Psicosi e allarmi
serviti in tavola

In Italia non si parla che di carne, dopo l’allarme lanciato dall’Organizzazione mondiale della sanità sulla pericolosità cancerogena di alcuni tipi . Carni rosse e carni lavorate sono nel mirino. Già, ma quali sono le carni rosse? Manzo e vitello. Maiale, agnello, montone, cavallo e capra, galline, oche, anatre e altri volatili. Cosa fa male e cosa non fa male? Quale di loro porta alla morte, e in che misura? Lo smarrimento è grande sotto il cielo oncologico e animale. Davanti ai banconi delle macellerie e delle gastronomie si disquisisce della pericolosità acclarata di wurstel, prosciutto, salsicce e pancetta. Tutti vogliono dire la loro, non solo sui giornali.

Un intero comparto, che pare dia lavoro ad almeno centomila persone, è a rischio. C’è chi parla di allarmismo ingiustificato e chi sostiene che questi dati erano già noti almeno da dieci anni. I vegetariani cantano vittoria e i vegani spingono per una scelta radicale.

Il dibattito si allarga sulla produzione della carne su scala industriale, anche per la progressiva diffusione delle tecniche di allevamento intensivo, sul mangime degli animali e sulla loro provenienza, sull’origine geneticamente modificata dei mangimi che sarebbe la causa ultima della pericolosità delle carni.

Inutilmente gli oncologi invitano alla prudenza, ormai la frittata è fatta e i dati Oms sono come una bomba che deflagra nell’alimentazione della gente, negli stili di vita, sulle tavole degli italiani, anche se pare che nel mirino non ci fosse il nostro Paese, la cui cucina è una delle più salutari del mondo, ma i Paesi nordici dei wurstel e quelli orientali della carne grigliata di dubbia provenienza. Anche perché nel sottobosco culturale pullulano i falsi miti sulla pericolosità di altri alimenti: il cappuccino è cancerogeno, il pesto è cancerogeno, la brioche è cancerogena, le patatine fritte idem e chi più ne ha più ne metta, una sorta di caccia alle streghe del cibo ci accompagna da anni nei discorsi di tutti i giorni senza farci capire un granchè.

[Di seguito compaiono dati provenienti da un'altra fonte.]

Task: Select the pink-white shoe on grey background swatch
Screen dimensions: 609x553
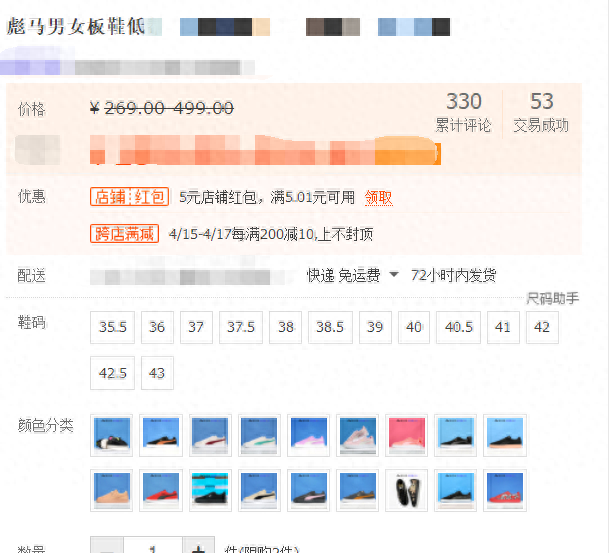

In realtà, come sostiene col consueto buonsenso Carlo Petrini, fondatore di Slow Food, possiamo ricominciare a vivere dopo l’allarme dell’Oms con alcuni punti fermi, gli stessi dichiarati dai medici cinque minuti dopo che le agenzie diffondevano la notizia. Le carni rosse sono probabilmente cancerogene, anche se non è dimostrato del tutto scientificamente, mentre lo sono certamente quelle trattate, e anche le grigliate producono sostanze cancerogene come tutti gli ingredienti preparati ad altissime temperature.

Ma il punto, come dicono gli oncologi, è la quantità, poiché anche una dieta vegana può essere pericolosa se non viene fatta correttamente. Del resto non è così anche con gli altri alimenti? Un bicchiere di vino al giorno è un toccasana, un elevato tasso di alcolici è deleterio. Vale lo stesso per il caffè, non vale per il tabacco, la cui quantità minima per non incorrere in problemi di salute è zero. Senza addentrarci in considerazioni scientifiche che non ci competono sappiamo tutti che anche le proteine sono importanti nell’alimentazione e che probabilmente la dieta mediterranea, la famosa piramide rovesciata che ha frutta e verdura come alimenti principali e i grassi e le carni solo saltuariamente, è la dieta ideale in tutto il mondo. Forse sarebbe meglio prendere l’allarme dei medici dell’Oms non come una manifestazione di allarmismo e nemmeno come un attacco alle imprese della carne, ma come un invito a informarci meglio, a cambiare certe abitudini alimentari basate sull’eccesso, ad accostarci a una fiorentina con lo stesso spirito con cui si mangia il panettone a Natale.